_RECORDS SUPPLIED_:
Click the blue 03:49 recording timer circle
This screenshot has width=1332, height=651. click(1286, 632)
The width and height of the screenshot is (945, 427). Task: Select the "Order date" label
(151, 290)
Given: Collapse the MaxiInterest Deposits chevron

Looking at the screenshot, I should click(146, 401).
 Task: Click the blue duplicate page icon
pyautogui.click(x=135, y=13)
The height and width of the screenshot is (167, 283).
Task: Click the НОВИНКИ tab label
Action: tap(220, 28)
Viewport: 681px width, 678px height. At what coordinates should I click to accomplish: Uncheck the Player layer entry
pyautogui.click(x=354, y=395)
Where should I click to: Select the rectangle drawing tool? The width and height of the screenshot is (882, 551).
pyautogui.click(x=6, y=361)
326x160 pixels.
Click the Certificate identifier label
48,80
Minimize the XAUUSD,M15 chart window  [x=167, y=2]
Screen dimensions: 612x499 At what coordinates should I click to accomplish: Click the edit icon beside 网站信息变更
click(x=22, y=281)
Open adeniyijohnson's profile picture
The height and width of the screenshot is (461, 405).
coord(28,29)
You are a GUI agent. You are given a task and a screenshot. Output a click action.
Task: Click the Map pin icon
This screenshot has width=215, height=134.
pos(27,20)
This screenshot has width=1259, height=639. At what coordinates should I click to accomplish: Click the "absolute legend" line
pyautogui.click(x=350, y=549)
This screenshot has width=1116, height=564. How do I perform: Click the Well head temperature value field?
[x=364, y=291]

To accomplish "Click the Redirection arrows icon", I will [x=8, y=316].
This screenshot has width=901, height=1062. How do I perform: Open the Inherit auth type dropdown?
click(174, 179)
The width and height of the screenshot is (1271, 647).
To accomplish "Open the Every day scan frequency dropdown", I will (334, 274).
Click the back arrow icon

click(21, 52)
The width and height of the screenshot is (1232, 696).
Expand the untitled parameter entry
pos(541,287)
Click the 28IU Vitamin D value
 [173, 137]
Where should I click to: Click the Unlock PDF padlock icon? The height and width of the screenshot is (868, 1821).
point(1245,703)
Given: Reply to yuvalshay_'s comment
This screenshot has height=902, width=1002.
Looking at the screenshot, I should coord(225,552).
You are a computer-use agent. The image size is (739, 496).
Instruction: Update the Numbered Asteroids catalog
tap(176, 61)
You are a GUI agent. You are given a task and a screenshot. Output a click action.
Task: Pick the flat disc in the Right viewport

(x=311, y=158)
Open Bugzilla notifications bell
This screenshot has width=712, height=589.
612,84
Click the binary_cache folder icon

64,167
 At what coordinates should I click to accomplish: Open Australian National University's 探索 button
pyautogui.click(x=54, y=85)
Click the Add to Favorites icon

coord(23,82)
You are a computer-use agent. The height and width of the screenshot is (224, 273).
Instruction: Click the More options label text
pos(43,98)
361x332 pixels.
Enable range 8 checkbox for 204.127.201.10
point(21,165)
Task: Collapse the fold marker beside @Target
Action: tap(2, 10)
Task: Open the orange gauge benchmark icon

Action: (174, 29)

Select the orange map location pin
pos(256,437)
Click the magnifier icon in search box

_PROBLEM_: Write out every line of the data exactly, leaving nothing out.

_TASK OUTPUT_:
Click the blue 03:49 recording timer circle
This screenshot has width=1332, height=651. click(1286, 632)
The width and height of the screenshot is (945, 427). Task: Select the "Order date" label
(151, 290)
Given: Collapse the MaxiInterest Deposits chevron

Looking at the screenshot, I should click(146, 401).
 Task: Click the blue duplicate page icon
pyautogui.click(x=135, y=13)
The height and width of the screenshot is (167, 283).
Task: Click the НОВИНКИ tab label
Action: tap(220, 28)
Viewport: 681px width, 678px height. At what coordinates should I click to accomplish: Uncheck the Player layer entry
pyautogui.click(x=354, y=395)
Where should I click to: Select the rectangle drawing tool? The width and height of the screenshot is (882, 551).
pyautogui.click(x=6, y=361)
326x160 pixels.
Click the Certificate identifier label
48,80
Minimize the XAUUSD,M15 chart window  [x=167, y=2]
Screen dimensions: 612x499 At what coordinates should I click to accomplish: Click the edit icon beside 网站信息变更
click(x=22, y=281)
Open adeniyijohnson's profile picture
The height and width of the screenshot is (461, 405).
coord(28,29)
You are a GUI agent. You are given a task and a screenshot. Output a click action.
Task: Click the Map pin icon
This screenshot has width=215, height=134.
pos(27,20)
This screenshot has width=1259, height=639. At what coordinates should I click to accomplish: Click the "absolute legend" line
pyautogui.click(x=350, y=549)
This screenshot has width=1116, height=564. How do I perform: Click the Well head temperature value field?
[x=364, y=291]

To accomplish "Click the Redirection arrows icon", I will [x=8, y=316].
This screenshot has width=901, height=1062. How do I perform: Open the Inherit auth type dropdown?
click(174, 179)
The width and height of the screenshot is (1271, 647).
To accomplish "Open the Every day scan frequency dropdown", I will (334, 274).
Click the back arrow icon

click(21, 52)
The width and height of the screenshot is (1232, 696).
Expand the untitled parameter entry
pos(541,287)
Click the 28IU Vitamin D value
 [173, 137]
Where should I click to: Click the Unlock PDF padlock icon? The height and width of the screenshot is (868, 1821).
point(1245,703)
Given: Reply to yuvalshay_'s comment
This screenshot has height=902, width=1002.
Looking at the screenshot, I should coord(225,552).
You are a computer-use agent. The image size is (739, 496).
Instruction: Update the Numbered Asteroids catalog
tap(176, 61)
You are a GUI agent. You are given a task and a screenshot. Output a click action.
Task: Pick the flat disc in the Right viewport

(x=311, y=158)
Open Bugzilla notifications bell
This screenshot has width=712, height=589.
612,84
Click the binary_cache folder icon

64,167
 At what coordinates should I click to accomplish: Open Australian National University's 探索 button
pyautogui.click(x=54, y=85)
Click the Add to Favorites icon

coord(23,82)
You are a computer-use agent. The height and width of the screenshot is (224, 273).
Instruction: Click the More options label text
pos(43,98)
361x332 pixels.
Enable range 8 checkbox for 204.127.201.10
point(21,165)
Task: Collapse the fold marker beside @Target
Action: tap(2, 10)
Task: Open the orange gauge benchmark icon

Action: (174, 29)

Select the orange map location pin
pos(256,437)
Click the magnifier icon in search box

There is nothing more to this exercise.